------ PROVIDED ENTRIES

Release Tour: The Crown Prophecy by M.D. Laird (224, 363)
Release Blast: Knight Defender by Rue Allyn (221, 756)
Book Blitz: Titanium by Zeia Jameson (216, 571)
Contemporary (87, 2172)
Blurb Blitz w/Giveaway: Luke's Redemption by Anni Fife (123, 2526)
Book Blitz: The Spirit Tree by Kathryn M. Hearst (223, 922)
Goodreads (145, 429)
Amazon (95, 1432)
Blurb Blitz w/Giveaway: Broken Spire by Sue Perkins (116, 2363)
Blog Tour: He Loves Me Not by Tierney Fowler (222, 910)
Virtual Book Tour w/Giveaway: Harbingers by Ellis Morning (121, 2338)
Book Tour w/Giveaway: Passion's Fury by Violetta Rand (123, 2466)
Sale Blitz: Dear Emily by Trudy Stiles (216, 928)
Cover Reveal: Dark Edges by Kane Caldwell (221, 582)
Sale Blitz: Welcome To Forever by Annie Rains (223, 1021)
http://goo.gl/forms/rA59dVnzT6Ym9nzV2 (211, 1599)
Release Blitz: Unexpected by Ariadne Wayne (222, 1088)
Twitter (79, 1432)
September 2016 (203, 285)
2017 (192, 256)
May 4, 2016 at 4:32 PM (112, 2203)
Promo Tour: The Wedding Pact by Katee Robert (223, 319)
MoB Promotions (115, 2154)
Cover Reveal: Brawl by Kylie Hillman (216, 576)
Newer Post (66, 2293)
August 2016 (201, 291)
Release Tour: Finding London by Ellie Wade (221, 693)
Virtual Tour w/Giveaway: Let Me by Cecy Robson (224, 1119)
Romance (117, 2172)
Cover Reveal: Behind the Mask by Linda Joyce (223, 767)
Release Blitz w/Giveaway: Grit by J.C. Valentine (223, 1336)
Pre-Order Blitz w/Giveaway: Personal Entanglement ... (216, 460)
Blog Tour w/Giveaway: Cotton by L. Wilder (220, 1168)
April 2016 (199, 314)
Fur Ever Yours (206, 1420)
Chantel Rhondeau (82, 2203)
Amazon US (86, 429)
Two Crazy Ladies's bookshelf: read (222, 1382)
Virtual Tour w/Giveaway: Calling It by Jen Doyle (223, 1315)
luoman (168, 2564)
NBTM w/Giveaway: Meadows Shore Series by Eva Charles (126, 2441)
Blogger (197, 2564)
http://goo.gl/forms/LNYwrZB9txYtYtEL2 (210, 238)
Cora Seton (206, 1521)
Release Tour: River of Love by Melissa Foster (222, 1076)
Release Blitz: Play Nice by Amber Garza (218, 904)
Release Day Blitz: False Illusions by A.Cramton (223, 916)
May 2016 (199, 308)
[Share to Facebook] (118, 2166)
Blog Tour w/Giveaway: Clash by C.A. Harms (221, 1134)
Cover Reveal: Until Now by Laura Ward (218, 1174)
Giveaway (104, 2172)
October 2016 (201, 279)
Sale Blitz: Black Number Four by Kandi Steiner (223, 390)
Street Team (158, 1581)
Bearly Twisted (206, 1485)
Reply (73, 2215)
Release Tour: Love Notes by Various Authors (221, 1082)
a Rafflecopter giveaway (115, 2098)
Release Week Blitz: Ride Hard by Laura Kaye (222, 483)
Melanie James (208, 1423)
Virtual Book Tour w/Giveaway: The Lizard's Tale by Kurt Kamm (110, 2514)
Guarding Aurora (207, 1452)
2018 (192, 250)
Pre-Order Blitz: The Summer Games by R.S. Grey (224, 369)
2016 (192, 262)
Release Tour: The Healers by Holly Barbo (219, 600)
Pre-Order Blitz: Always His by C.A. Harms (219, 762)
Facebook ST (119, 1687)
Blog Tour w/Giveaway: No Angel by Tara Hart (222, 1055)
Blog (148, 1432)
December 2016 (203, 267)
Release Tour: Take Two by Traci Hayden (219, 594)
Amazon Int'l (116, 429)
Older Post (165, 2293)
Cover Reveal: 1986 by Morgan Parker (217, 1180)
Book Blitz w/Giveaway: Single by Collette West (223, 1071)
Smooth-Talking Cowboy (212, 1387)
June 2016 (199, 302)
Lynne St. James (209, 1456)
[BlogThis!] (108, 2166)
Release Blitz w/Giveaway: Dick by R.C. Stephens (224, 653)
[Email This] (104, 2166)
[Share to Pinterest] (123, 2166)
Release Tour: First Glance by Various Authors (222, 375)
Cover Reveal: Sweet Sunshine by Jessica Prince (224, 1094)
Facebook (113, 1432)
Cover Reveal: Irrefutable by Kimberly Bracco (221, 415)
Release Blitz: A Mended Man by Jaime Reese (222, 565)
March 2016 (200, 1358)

------------

_WHAT YOU SHOULD DO_
Using the data above, transcribe the lines that run from the line with "Book Blitz: Titanium" to the line with "Cover Reveal: Dark", both ends kept, and output nothing else.

_RESPONSE TO THIS TASK_
Book Blitz: Titanium by Zeia Jameson (216, 571)
Contemporary (87, 2172)
Blurb Blitz w/Giveaway: Luke's Redemption by Anni Fife (123, 2526)
Book Blitz: The Spirit Tree by Kathryn M. Hearst (223, 922)
Goodreads (145, 429)
Amazon (95, 1432)
Blurb Blitz w/Giveaway: Broken Spire by Sue Perkins (116, 2363)
Blog Tour: He Loves Me Not by Tierney Fowler (222, 910)
Virtual Book Tour w/Giveaway: Harbingers by Ellis Morning (121, 2338)
Book Tour w/Giveaway: Passion's Fury by Violetta Rand (123, 2466)
Sale Blitz: Dear Emily by Trudy Stiles (216, 928)
Cover Reveal: Dark Edges by Kane Caldwell (221, 582)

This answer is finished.